Data entries

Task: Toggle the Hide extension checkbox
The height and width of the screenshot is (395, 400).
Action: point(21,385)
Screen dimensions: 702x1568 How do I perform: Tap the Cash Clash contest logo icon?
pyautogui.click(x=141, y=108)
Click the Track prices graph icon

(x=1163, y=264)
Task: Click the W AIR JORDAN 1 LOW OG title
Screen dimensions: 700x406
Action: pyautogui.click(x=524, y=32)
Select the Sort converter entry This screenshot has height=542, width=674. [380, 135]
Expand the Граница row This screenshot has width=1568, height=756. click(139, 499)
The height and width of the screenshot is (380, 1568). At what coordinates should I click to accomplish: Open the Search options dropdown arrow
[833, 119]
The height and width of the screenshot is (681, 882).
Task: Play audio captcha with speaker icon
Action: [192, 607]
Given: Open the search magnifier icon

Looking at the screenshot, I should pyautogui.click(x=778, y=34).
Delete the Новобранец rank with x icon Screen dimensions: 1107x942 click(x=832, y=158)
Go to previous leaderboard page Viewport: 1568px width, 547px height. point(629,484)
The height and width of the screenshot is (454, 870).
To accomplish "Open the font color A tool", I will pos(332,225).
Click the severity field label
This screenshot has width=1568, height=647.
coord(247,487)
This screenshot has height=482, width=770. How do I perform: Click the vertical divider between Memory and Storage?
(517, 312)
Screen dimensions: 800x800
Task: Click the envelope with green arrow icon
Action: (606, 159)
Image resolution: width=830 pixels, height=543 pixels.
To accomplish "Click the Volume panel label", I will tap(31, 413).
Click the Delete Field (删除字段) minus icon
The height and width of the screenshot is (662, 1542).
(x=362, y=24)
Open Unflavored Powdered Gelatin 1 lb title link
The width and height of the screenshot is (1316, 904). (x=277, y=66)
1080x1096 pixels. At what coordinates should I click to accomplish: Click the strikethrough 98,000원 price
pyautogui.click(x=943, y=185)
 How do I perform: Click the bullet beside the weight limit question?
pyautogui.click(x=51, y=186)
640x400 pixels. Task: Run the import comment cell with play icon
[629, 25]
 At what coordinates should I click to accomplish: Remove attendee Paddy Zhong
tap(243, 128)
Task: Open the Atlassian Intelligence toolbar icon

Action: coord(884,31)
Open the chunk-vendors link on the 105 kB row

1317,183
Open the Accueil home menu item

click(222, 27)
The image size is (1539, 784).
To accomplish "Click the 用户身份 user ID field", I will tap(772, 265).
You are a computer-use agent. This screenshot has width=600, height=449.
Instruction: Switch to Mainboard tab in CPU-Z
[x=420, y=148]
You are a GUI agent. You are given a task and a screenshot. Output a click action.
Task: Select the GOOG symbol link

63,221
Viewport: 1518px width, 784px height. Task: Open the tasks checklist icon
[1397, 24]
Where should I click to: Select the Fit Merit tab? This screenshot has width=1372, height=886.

## PROBLEM DESCRIPTION
Where does "agent" appear in the records above? Copy each line that holds it.

## FINAL ANSWER
You are a computer-use agent. This screenshot has width=600, height=449.
You are a GUI agent. You are given a task and a screenshot. Output a click action.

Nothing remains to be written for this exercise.